We introduce a frequency-tunable, two-dimensional non-Abelian control of operation order constructed from the reduced Burau representation of the braid group $B_3$, specialised at $t=e^{iω}$ and unitarized by Squier's Hermitian form. Coupled to two non-commuting qubit unitaries $A$, $B$, the resulting switch admits a closed expression for the single-shot Helstrom success probability and a fixed-order ceiling $p_{\mathrm{fixed}}$, defining the fixed-order ceiling $p_{\mathrm{fixed}}^*$ and the witness gaps $Δ_{\rm sw}(ω)=p_{\mathrm{switch}}(ω)-p_{\mathrm{fixed}}^*$ and $Δ_{\rm test}(ω)=p_{\mathrm{test}}(ω)-p_{\mathrm{fixed}}^*$. The non-Abelian mixers can either enhance or suppress the bare switch advantage, which we quantify by the interference contrast $Δ_{\rm int}(ω):=Δ_{\rm test}(ω)-Δ_{\rm sw}(ω)=p_{\rm test}(ω)-p_{\rm switch}(ω)$. Across the Squier positivity region, $Δ_{\rm int}(ω)$ takes both positive (constructive) and negative (destructive) values, a hallmark of matrix-valued (non-Abelian) order control, while $Δ_{\rm sw}(ω)>0$ certifies algebraic causal non-separability.
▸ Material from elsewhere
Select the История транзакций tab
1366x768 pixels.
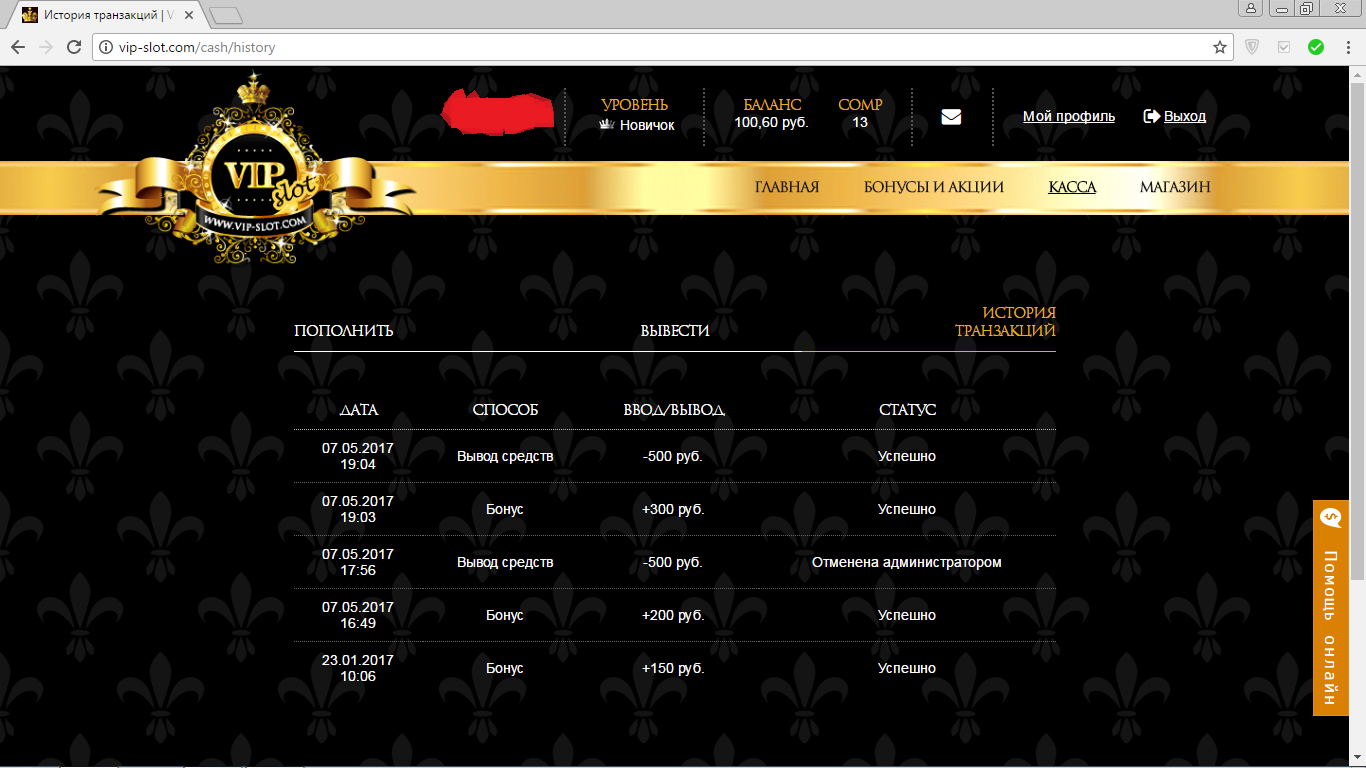click(x=1006, y=322)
Numerical simulations confirm both enhancement and suppression regimes, establishing a minimal $B_3$ braid control that reproduces the characteristic interference pattern expected from a \emph{Gedankenexperiment} in anyonic statistics.
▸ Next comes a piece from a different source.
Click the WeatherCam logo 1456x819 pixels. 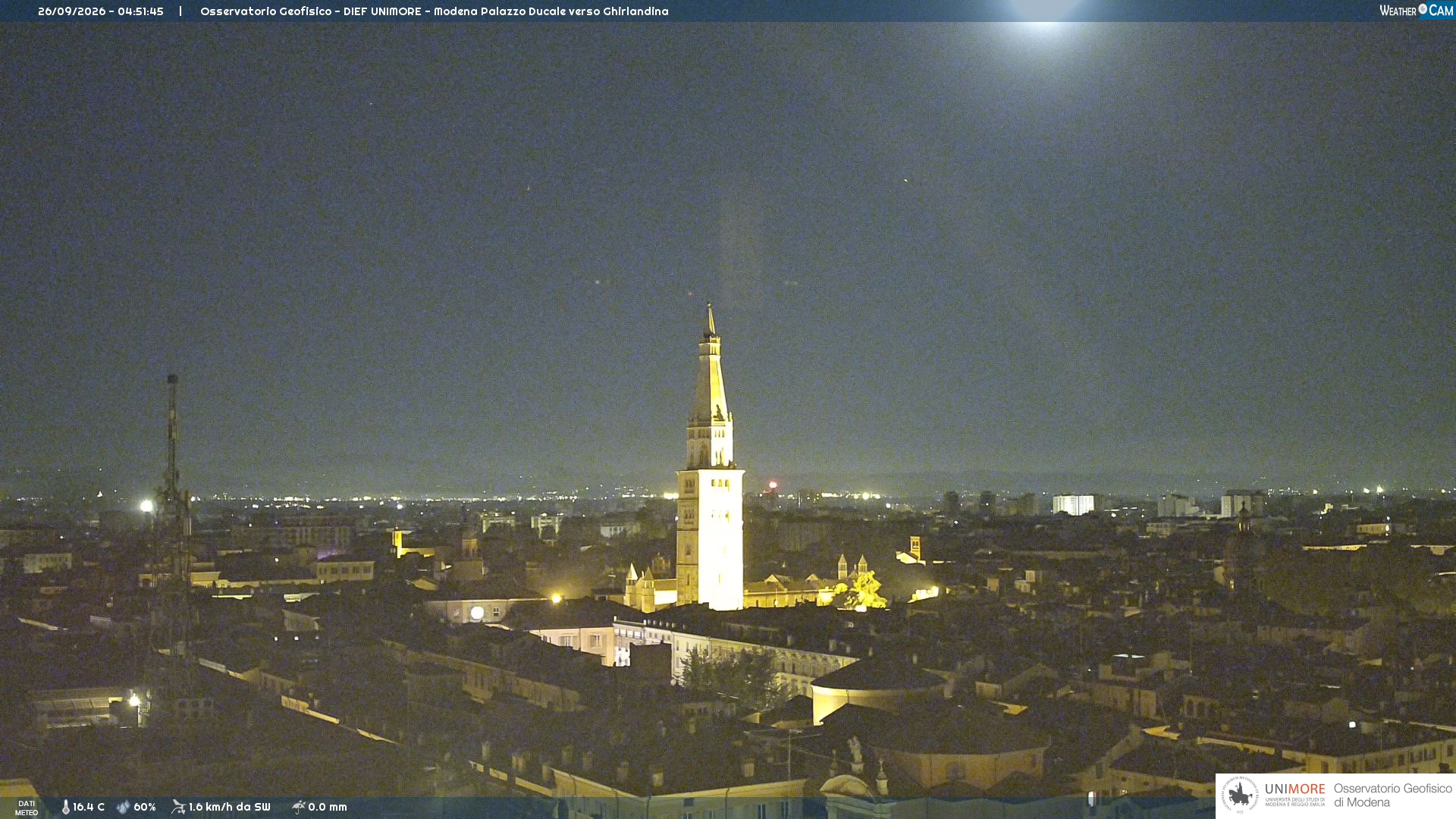[1416, 11]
翻译：我们提出一种基于辫群$B_3$约化Burau表示（在$t=e^{iω}$处取值并通过Squier埃尔米特型酉化）构建的频率可调二维非阿贝尔操作序控制方案。该开关耦合两个非对易量子比特酉算符$A$、$B$，可导出单次Helstrom成功概率的闭式表达式与固定序上限$p_{\mathrm{fixed}}$，由此定义固定序最优值$p_{\mathrm{fixed}}^*$及见证间隙$Δ_{\rm sw}(ω)=p_{\mathrm{switch}}(ω)-p_{\mathrm{fixed}}^*$与$Δ_{\rm test}(ω)=p_{\mathrm{test}}(ω)-p_{\mathrm{fixed}}^*$。非阿贝尔混合器既可增强亦可抑制基础开关优势，我们通过干涉对比度$Δ_{\rm int}(ω):=Δ_{\rm test}(ω)-Δ_{\rm sw}(ω)=p_{\rm test}(ω)-p_{\rm switch}(ω)$量化该效应。在Squier正性区域内，$Δ_{\rm int}(ω)$同时取正值（相长干涉）与负值（相消干涉），此乃矩阵值（非阿贝尔）序控制的典型特征；而$Δ_{\rm sw}(ω)>0$则认证了代数因果不可分离性。数值模拟同时确认增强与抑制两种区域，由此建立了一个能复现任意子统计思想实验中特征干涉图样的最小$B_3$辫群控制方案。